• Exercise requirements: Look for the string "query" in the material below. Copy every line where you find it.

• Material supplied:

━━━━

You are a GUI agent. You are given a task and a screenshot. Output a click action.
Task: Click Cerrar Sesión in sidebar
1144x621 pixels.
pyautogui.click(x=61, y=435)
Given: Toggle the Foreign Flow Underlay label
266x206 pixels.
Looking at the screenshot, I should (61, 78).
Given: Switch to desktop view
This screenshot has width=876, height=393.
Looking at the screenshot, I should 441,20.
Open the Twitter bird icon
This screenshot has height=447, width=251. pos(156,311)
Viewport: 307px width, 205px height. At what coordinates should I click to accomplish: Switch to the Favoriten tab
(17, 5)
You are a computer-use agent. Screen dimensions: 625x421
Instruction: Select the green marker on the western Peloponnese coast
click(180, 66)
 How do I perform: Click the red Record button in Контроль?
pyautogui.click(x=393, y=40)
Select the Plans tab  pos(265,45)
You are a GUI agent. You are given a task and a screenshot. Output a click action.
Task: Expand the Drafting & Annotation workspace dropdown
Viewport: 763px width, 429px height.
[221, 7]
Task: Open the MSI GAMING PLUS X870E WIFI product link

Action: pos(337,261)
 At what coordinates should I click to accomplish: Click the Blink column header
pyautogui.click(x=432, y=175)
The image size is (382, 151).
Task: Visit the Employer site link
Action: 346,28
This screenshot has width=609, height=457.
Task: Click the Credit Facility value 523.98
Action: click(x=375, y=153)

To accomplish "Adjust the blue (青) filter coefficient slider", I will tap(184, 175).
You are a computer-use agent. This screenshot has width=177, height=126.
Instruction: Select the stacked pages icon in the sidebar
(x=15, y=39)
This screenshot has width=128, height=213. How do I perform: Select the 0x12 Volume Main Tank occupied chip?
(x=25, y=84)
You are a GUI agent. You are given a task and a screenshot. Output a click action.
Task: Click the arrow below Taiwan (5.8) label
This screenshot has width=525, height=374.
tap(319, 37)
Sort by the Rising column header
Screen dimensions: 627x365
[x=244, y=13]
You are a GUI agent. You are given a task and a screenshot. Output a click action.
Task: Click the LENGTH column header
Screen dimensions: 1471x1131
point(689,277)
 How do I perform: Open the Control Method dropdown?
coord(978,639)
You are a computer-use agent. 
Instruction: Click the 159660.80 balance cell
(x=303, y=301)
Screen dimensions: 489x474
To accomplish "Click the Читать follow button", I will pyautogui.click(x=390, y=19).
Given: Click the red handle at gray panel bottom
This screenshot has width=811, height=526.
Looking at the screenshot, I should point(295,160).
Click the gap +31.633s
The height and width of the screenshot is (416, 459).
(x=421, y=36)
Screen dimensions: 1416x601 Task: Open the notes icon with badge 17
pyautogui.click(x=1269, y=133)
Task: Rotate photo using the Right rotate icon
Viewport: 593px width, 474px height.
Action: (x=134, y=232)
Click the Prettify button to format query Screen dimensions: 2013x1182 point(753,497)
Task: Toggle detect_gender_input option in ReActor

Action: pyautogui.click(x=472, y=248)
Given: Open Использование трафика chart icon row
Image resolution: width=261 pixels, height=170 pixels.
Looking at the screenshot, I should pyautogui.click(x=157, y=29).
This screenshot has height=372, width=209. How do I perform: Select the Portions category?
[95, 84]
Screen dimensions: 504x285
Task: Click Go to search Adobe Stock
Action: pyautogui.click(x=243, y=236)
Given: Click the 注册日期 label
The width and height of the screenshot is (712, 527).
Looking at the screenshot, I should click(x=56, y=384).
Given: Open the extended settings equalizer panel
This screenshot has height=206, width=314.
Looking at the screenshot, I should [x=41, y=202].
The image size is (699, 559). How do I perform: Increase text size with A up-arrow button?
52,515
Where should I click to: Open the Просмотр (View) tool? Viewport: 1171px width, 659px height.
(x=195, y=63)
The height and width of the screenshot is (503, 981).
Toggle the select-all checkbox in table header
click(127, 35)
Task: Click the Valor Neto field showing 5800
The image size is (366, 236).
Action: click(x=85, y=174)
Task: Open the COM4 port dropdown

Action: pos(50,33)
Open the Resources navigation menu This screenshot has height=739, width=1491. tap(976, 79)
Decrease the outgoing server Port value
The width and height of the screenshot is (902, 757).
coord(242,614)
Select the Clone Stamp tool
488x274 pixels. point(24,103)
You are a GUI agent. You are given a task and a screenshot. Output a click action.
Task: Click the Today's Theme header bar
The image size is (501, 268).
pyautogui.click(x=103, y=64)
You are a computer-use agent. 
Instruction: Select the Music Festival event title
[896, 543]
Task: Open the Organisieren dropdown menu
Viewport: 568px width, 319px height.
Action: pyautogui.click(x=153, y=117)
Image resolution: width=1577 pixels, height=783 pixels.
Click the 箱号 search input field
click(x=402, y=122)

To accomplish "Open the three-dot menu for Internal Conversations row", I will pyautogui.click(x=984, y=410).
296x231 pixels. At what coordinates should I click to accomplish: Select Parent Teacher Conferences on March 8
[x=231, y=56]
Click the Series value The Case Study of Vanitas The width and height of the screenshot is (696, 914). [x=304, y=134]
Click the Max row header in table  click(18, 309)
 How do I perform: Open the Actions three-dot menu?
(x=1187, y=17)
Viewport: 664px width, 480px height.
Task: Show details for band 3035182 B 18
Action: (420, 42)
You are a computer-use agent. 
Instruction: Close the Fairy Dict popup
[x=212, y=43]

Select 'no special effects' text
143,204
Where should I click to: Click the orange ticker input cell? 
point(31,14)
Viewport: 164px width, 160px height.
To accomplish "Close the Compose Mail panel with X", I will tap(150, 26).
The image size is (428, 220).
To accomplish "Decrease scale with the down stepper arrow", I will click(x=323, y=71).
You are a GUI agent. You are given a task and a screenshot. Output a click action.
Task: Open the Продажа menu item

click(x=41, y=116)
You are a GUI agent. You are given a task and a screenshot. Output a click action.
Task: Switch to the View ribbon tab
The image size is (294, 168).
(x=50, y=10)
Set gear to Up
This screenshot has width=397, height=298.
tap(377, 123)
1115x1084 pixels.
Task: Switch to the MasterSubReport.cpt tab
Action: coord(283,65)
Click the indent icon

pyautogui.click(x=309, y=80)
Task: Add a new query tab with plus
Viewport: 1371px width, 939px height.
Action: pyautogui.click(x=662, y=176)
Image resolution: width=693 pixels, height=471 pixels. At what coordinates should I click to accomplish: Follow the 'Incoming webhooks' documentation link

━━━━

• Response box:
Click the Prettify button to format query Screen dimensions: 2013x1182 point(753,497)
Task: Add a new query tab with plus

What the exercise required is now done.